The whole set of entries is to be restated word for word.

__________

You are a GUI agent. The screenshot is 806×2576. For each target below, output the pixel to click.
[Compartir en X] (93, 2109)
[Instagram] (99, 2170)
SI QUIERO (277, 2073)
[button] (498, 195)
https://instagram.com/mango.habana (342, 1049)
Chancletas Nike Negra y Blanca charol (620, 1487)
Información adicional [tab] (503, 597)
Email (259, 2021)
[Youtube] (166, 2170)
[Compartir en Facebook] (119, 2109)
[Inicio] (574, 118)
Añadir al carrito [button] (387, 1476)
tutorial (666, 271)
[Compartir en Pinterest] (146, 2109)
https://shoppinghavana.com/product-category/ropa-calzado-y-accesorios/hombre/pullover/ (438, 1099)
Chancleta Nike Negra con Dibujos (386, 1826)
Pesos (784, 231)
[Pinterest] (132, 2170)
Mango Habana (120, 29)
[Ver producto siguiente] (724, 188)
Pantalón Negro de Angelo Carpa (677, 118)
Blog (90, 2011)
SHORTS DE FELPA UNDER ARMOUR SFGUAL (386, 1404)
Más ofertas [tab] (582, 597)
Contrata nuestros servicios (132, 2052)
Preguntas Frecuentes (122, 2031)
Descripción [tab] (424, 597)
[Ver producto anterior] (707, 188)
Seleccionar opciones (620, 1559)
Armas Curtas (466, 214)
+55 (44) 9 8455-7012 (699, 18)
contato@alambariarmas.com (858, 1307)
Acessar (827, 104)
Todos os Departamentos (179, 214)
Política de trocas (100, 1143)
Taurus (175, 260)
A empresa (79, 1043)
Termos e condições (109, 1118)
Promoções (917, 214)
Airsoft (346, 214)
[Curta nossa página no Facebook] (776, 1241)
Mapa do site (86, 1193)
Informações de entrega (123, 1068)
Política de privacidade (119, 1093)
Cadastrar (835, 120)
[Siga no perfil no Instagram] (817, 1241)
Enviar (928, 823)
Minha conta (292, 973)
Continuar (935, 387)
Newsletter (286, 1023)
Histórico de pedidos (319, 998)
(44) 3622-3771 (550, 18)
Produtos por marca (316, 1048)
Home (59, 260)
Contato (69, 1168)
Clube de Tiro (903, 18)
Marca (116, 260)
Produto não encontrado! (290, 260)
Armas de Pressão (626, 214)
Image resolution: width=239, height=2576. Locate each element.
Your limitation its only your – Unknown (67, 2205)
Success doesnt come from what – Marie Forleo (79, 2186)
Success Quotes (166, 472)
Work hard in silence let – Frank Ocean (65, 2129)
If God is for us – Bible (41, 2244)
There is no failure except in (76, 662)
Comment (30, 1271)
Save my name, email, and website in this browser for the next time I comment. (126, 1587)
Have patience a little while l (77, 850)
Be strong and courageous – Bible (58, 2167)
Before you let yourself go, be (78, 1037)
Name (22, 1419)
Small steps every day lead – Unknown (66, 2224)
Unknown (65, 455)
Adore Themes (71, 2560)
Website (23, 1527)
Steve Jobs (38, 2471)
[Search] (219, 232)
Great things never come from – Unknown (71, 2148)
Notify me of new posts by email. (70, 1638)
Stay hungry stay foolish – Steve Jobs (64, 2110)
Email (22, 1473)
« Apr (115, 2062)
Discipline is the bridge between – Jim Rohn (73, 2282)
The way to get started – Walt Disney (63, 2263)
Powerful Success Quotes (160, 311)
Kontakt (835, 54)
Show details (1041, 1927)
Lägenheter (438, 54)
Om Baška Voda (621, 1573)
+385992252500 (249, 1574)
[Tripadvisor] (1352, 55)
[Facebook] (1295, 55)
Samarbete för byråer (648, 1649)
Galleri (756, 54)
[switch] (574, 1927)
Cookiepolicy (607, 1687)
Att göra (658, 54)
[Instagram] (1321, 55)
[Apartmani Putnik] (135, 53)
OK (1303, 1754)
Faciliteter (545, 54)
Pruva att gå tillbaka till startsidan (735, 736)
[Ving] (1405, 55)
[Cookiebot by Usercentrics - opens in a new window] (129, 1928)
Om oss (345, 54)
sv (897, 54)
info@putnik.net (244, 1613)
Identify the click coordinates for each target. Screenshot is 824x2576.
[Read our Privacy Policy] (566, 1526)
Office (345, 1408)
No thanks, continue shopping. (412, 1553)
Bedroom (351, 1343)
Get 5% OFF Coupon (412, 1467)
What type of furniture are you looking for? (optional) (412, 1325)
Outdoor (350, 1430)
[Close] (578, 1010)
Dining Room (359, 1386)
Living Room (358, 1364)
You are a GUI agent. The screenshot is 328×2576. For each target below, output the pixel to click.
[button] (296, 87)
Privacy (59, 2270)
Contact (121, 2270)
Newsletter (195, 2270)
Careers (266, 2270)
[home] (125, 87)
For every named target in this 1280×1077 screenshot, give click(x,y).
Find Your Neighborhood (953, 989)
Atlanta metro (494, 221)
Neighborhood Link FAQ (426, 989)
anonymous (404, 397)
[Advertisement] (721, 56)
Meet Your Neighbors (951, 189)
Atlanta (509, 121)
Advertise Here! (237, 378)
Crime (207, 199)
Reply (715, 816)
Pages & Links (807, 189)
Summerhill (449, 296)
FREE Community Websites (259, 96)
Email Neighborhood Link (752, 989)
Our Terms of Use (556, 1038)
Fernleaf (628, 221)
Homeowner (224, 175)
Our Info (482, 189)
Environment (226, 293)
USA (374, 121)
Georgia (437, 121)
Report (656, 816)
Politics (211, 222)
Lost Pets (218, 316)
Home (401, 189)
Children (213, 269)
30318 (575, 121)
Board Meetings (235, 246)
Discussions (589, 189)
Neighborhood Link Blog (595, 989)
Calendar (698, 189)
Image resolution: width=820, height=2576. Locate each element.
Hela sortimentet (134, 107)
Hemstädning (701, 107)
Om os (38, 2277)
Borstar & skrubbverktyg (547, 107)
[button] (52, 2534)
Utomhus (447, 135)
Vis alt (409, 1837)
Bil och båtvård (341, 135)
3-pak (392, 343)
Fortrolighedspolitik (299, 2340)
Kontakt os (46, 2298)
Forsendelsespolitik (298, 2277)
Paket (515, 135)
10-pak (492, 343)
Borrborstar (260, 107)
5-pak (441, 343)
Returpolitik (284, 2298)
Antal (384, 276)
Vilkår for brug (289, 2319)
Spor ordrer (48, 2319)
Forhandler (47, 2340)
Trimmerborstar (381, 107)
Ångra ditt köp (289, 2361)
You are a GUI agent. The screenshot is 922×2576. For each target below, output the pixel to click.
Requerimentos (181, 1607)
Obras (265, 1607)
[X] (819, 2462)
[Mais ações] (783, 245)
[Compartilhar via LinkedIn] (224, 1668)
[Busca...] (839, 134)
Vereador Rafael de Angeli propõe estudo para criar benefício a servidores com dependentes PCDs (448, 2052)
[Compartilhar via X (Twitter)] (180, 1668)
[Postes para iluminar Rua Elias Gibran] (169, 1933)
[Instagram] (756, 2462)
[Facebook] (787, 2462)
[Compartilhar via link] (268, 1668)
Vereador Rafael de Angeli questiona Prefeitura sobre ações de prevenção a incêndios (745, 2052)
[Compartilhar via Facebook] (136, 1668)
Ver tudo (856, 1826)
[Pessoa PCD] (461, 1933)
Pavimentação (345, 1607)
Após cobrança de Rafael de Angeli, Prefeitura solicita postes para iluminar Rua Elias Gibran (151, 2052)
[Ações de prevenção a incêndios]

__________

Exercise result:
You are a GUI agent. The screenshot is 806×2576. For each target below, output the pixel to click.
[Compartir en X] (93, 2109)
[Instagram] (99, 2170)
SI QUIERO (277, 2073)
[button] (498, 195)
https://instagram.com/mango.habana (342, 1049)
Chancletas Nike Negra y Blanca charol (620, 1487)
Información adicional [tab] (503, 597)
Email (259, 2021)
[Youtube] (166, 2170)
[Compartir en Facebook] (119, 2109)
[Inicio] (574, 118)
Añadir al carrito [button] (387, 1476)
tutorial (666, 271)
[Compartir en Pinterest] (146, 2109)
https://shoppinghavana.com/product-category/ropa-calzado-y-accesorios/hombre/pullover/ (438, 1099)
Chancleta Nike Negra con Dibujos (386, 1826)
Pesos (784, 231)
[Pinterest] (132, 2170)
Mango Habana (120, 29)
[Ver producto siguiente] (724, 188)
Pantalón Negro de Angelo Carpa (677, 118)
Blog (90, 2011)
SHORTS DE FELPA UNDER ARMOUR SFGUAL (386, 1404)
Más ofertas [tab] (582, 597)
Contrata nuestros servicios (132, 2052)
Preguntas Frecuentes (122, 2031)
Descripción [tab] (424, 597)
[Ver producto anterior] (707, 188)
Seleccionar opciones (620, 1559)
Armas Curtas (466, 214)
+55 (44) 9 8455-7012 (699, 18)
contato@alambariarmas.com (858, 1307)
Acessar (827, 104)
Todos os Departamentos (179, 214)
Política de trocas (100, 1143)
Taurus (175, 260)
A empresa (79, 1043)
Termos e condições (109, 1118)
Promoções (917, 214)
Airsoft (346, 214)
[Curta nossa página no Facebook] (776, 1241)
Mapa do site (86, 1193)
Informações de entrega (123, 1068)
Política de privacidade (119, 1093)
Cadastrar (835, 120)
[Siga no perfil no Instagram] (817, 1241)
Enviar (928, 823)
Minha conta (292, 973)
Continuar (935, 387)
Newsletter (286, 1023)
Histórico de pedidos (319, 998)
(44) 3622-3771 (550, 18)
Produtos por marca (316, 1048)
Home (59, 260)
Contato (69, 1168)
Clube de Tiro (903, 18)
Marca (116, 260)
Produto não encontrado! (290, 260)
Armas de Pressão (626, 214)
Image resolution: width=239, height=2576. Locate each element.
Your limitation its only your – Unknown (67, 2205)
Success doesnt come from what – Marie Forleo (79, 2186)
Success Quotes (166, 472)
Work hard in silence let – Frank Ocean (65, 2129)
If God is for us – Bible (41, 2244)
There is no failure except in (76, 662)
Comment (30, 1271)
Save my name, email, and website in this browser for the next time I comment. (126, 1587)
Have patience a little while l (77, 850)
Be strong and courageous – Bible (58, 2167)
Before you let yourself go, be (78, 1037)
Name (22, 1419)
Small steps every day lead – Unknown (66, 2224)
Unknown (65, 455)
Adore Themes (71, 2560)
Website (23, 1527)
Steve Jobs (38, 2471)
[Search] (219, 232)
Great things never come from – Unknown (71, 2148)
Notify me of new posts by email. (70, 1638)
Stay hungry stay foolish – Steve Jobs (64, 2110)
Email (22, 1473)
« Apr (115, 2062)
Discipline is the bridge between – Jim Rohn (73, 2282)
The way to get started – Walt Disney (63, 2263)
Powerful Success Quotes (160, 311)
Kontakt (835, 54)
Show details (1041, 1927)
Lägenheter (438, 54)
Om Baška Voda (621, 1573)
+385992252500 (249, 1574)
[Tripadvisor] (1352, 55)
[Facebook] (1295, 55)
Samarbete för byråer (648, 1649)
Galleri (756, 54)
[switch] (574, 1927)
Cookiepolicy (607, 1687)
Att göra (658, 54)
[Instagram] (1321, 55)
[Apartmani Putnik] (135, 53)
OK (1303, 1754)
Faciliteter (545, 54)
Pruva att gå tillbaka till startsidan (735, 736)
[Ving] (1405, 55)
[Cookiebot by Usercentrics - opens in a new window] (129, 1928)
Om oss (345, 54)
sv (897, 54)
info@putnik.net (244, 1613)
Identify the click coordinates for each target. Screenshot is 824x2576.
[Read our Privacy Policy] (566, 1526)
Office (345, 1408)
No thanks, continue shopping. (412, 1553)
Bedroom (351, 1343)
Get 5% OFF Coupon (412, 1467)
What type of furniture are you looking for? (optional) (412, 1325)
Outdoor (350, 1430)
[Close] (578, 1010)
Dining Room (359, 1386)
Living Room (358, 1364)
You are a GUI agent. The screenshot is 328×2576. For each target below, output the pixel to click.
[button] (296, 87)
Privacy (59, 2270)
Contact (121, 2270)
Newsletter (195, 2270)
Careers (266, 2270)
[home] (125, 87)
For every named target in this 1280×1077 screenshot, give click(x,y).
Find Your Neighborhood (953, 989)
Atlanta metro (494, 221)
Neighborhood Link FAQ (426, 989)
anonymous (404, 397)
[Advertisement] (721, 56)
Meet Your Neighbors (951, 189)
Atlanta (509, 121)
Advertise Here! (237, 378)
Crime (207, 199)
Reply (715, 816)
Pages & Links (807, 189)
Summerhill (449, 296)
FREE Community Websites (259, 96)
Email Neighborhood Link (752, 989)
Our Terms of Use (556, 1038)
Fernleaf (628, 221)
Homeowner (224, 175)
Our Info (482, 189)
Environment (226, 293)
USA (374, 121)
Georgia (437, 121)
Report (656, 816)
Politics (211, 222)
Lost Pets (218, 316)
Home (401, 189)
Children (213, 269)
30318 (575, 121)
Board Meetings (235, 246)
Discussions (589, 189)
Neighborhood Link Blog (595, 989)
Calendar (698, 189)
Image resolution: width=820, height=2576. Locate each element.
Hela sortimentet (134, 107)
Hemstädning (701, 107)
Om os (38, 2277)
Borstar & skrubbverktyg (547, 107)
[button] (52, 2534)
Utomhus (447, 135)
Vis alt (409, 1837)
Bil och båtvård (341, 135)
3-pak (392, 343)
Fortrolighedspolitik (299, 2340)
Kontakt os (46, 2298)
Forsendelsespolitik (298, 2277)
Paket (515, 135)
10-pak (492, 343)
Borrborstar (260, 107)
5-pak (441, 343)
Returpolitik (284, 2298)
Antal (384, 276)
Vilkår for brug (289, 2319)
Spor ordrer (48, 2319)
Forhandler (47, 2340)
Trimmerborstar (381, 107)
Ångra ditt köp (289, 2361)
You are a GUI agent. The screenshot is 922×2576. For each target below, output the pixel to click.
Requerimentos (181, 1607)
Obras (265, 1607)
[X] (819, 2462)
[Mais ações] (783, 245)
[Compartilhar via LinkedIn] (224, 1668)
[Busca...] (839, 134)
Vereador Rafael de Angeli propõe estudo para criar benefício a servidores com dependentes PCDs (448, 2052)
[Compartilhar via X (Twitter)] (180, 1668)
[Postes para iluminar Rua Elias Gibran] (169, 1933)
[Instagram] (756, 2462)
[Facebook] (787, 2462)
[Compartilhar via link] (268, 1668)
Vereador Rafael de Angeli questiona Prefeitura sobre ações de prevenção a incêndios (745, 2052)
[Compartilhar via Facebook] (136, 1668)
Ver tudo (856, 1826)
[Pessoa PCD] (461, 1933)
Pavimentação (345, 1607)
Após cobrança de Rafael de Angeli, Prefeitura solicita postes para iluminar Rua Elias Gibran (151, 2052)
[Ações de prevenção a incêndios]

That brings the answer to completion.